Семь незнакомых слов
Шрифт:
К тому же я был уверен, что своей просьбой вызываю в душе автора сладкий отзвук. И ошибся. Вместо того, чтобы важно надуться, как бывало, когда речь заходила о драматургии, Клава недовольно поморщилась:
— Нет, Алфавит, так нечестно.
— Да ладно! — отказ застал меня врасплох. — Почему это?
Я же почти ничего о себе не рассказываю, объяснила она. Поначалу её моя закрытость возмущала, но потом подумалось: что-то в этом есть. Новый для неё опыт — узнавать своего парня не по сопутствующей информации, которая и вправду зачастую мало что говорит о человеке и порой вводит в заблуждение, а из непосредственного общения. Но в таком случае и она не
Мне захотелось съехидничать: никогда не слыхал, чтобы на спектакль пускали только после заполнения анкеты «кто ты, откуда, кто твои родители?» Но в последний момент я удержался.
— Вы правы. Нет — так нет. Извините.
— Рада, что вы правильно поняли, — Клава благосклонно кивнула, отломила вилкой кусочек «мимозы», проглотила его и вдруг посмотрела на меня с исследовательским интересом: — Кстати, если уж зашла речь: знаете, в чём суть драматургии?
— Э-э… Даже гадать не буду.
Драматургия (был её ответ) — искусство управления ожиданиями зрителей-читателей. Скажем, в детективе зрители ждут загадку преступления и отгадку в виде установленной личности преступника. Сыщик ведёт расследование, а автор подсовывает ему ложные версии, заставляя зрителя подозревать то одного, то другого персонажа — так повышается градус зрительского нетерпения узнать, кто же всё-таки злодей. В конце автор позволяет сыщику одержать верх над преступником — как того хотят и сыщик, и зритель. Здесь — полная гармония сбывшихся ожиданий зрителей, героев и автора.
Но так бывает далеко не всегда.
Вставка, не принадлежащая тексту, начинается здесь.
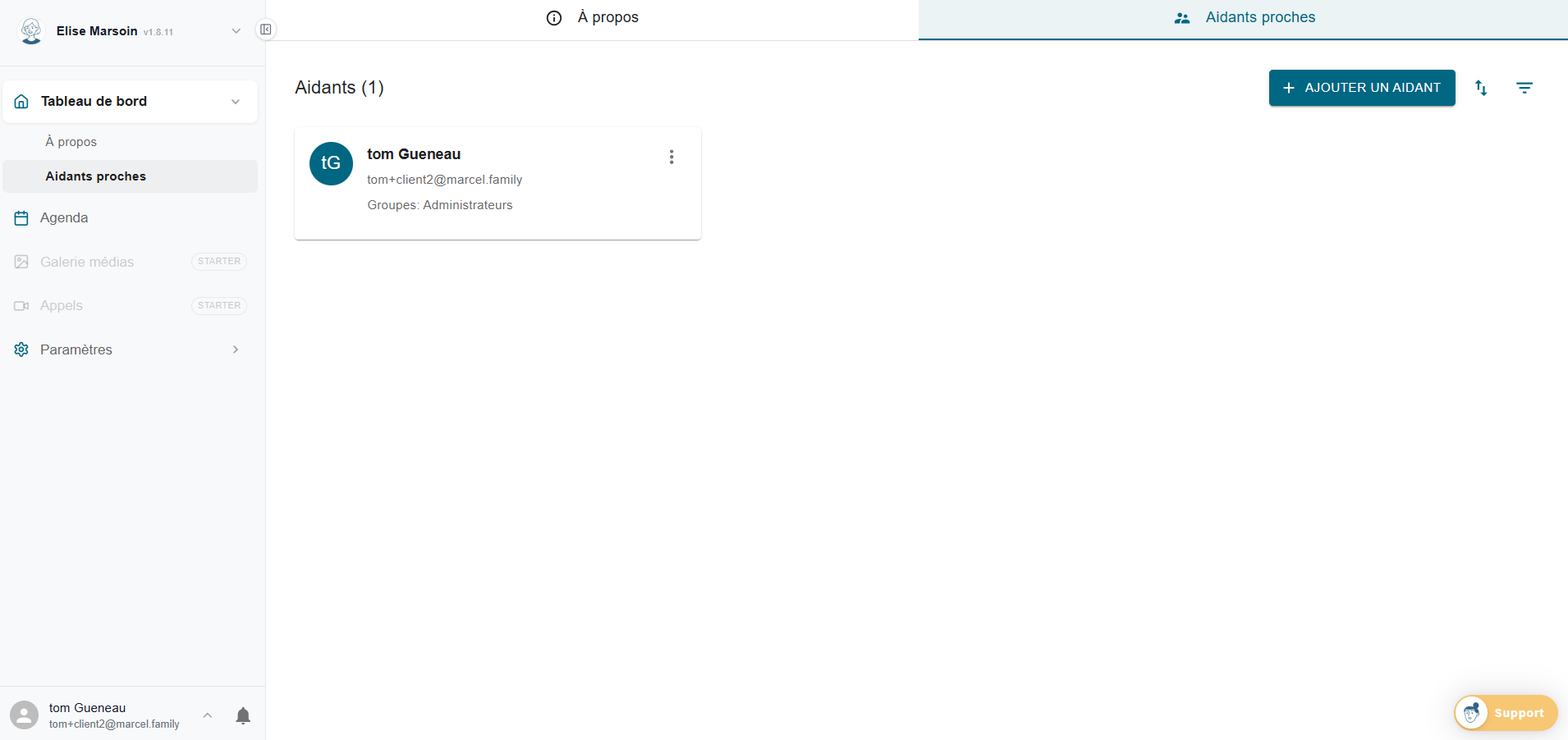1568x740 pixels.
Task: Click the notifications bell icon
Action: coord(243,715)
В некоторых сюжетах герои, к примеру, хотят пожениться — Ромео на Джульетте, Дубровский на Маше. Зрители горячо сопереживают их стремлению. Но Шекспир и Пушкин отвечают: «Не получите». И направляет события по-своему. Попранные ожидания-желания заставляют героев и зрителей страдать и сожалеть.
Наконец, есть третий вариант ожиданий: зритель и автор ждут от героя решительного поступка, а герой или просто тормозит, как Гамлет, или вовсе на него не способен, как Обломов. И опять зрителю досадно, что его ожидания не сбылись.
— Понимаете, о чём я?
— Понимаю, — кивнул я. — Очень поучительно. Только к чему вы всё это рассказываете?
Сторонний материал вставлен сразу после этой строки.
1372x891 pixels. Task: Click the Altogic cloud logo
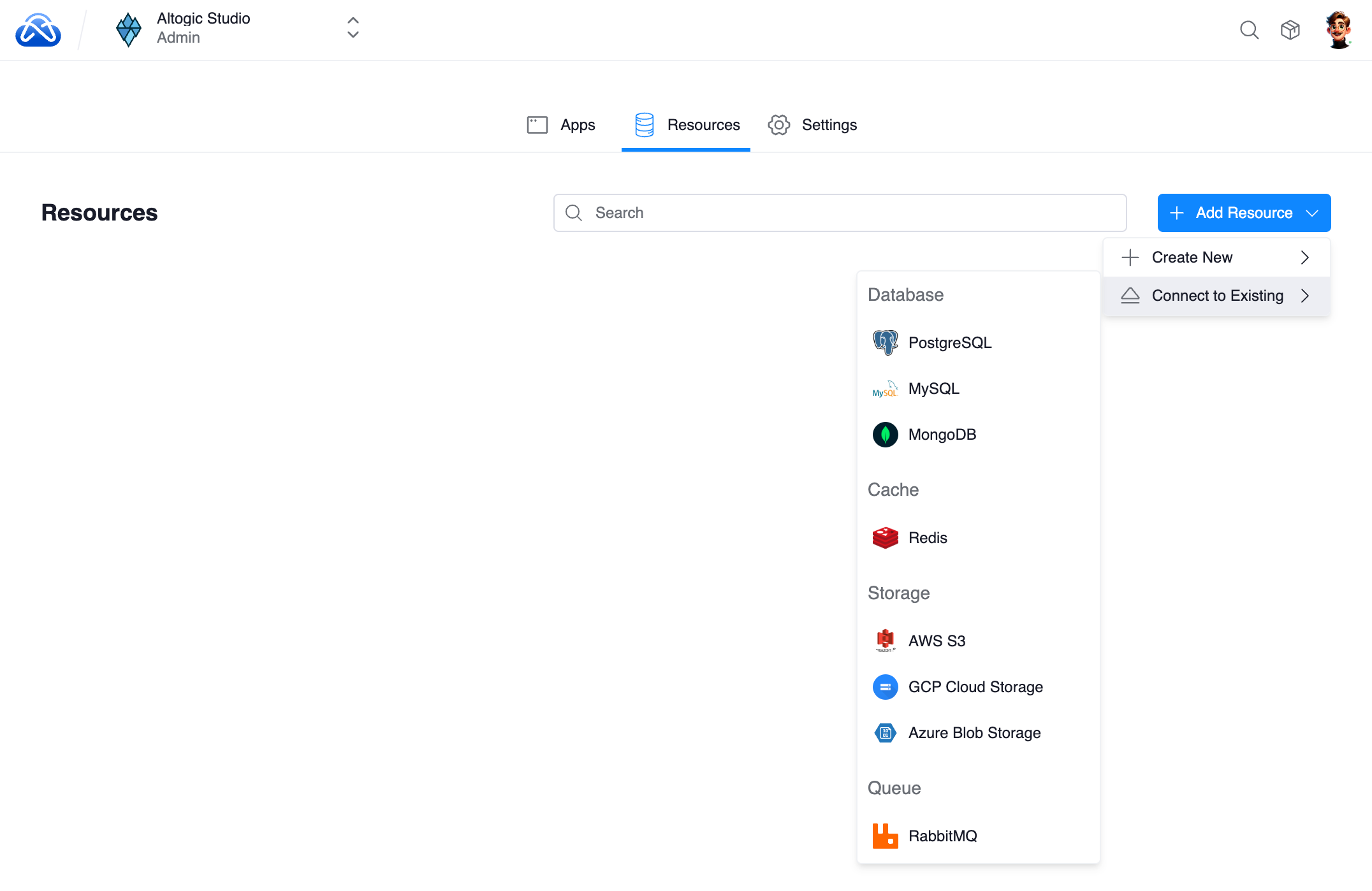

— Ну, как «к чему?» — Клава еле заметно пожала плечами. — Мы же с вами пишем эссе. Я — ваша сообщница. Мне важно знать: чего вы от нашей работы, собственно говоря, ждёте? Мирового открытия и славы? Или вам за глаза хватит обычной публикации в каком-нибудь журнале, чтобы показывать друзьям и знакомым: «Смотрите, меня напечатали!»? Или вы такая вещь-в-себе — вам не нужно никаких внешних успехов?
— Как-то не особо об этом думал, — промямлил я.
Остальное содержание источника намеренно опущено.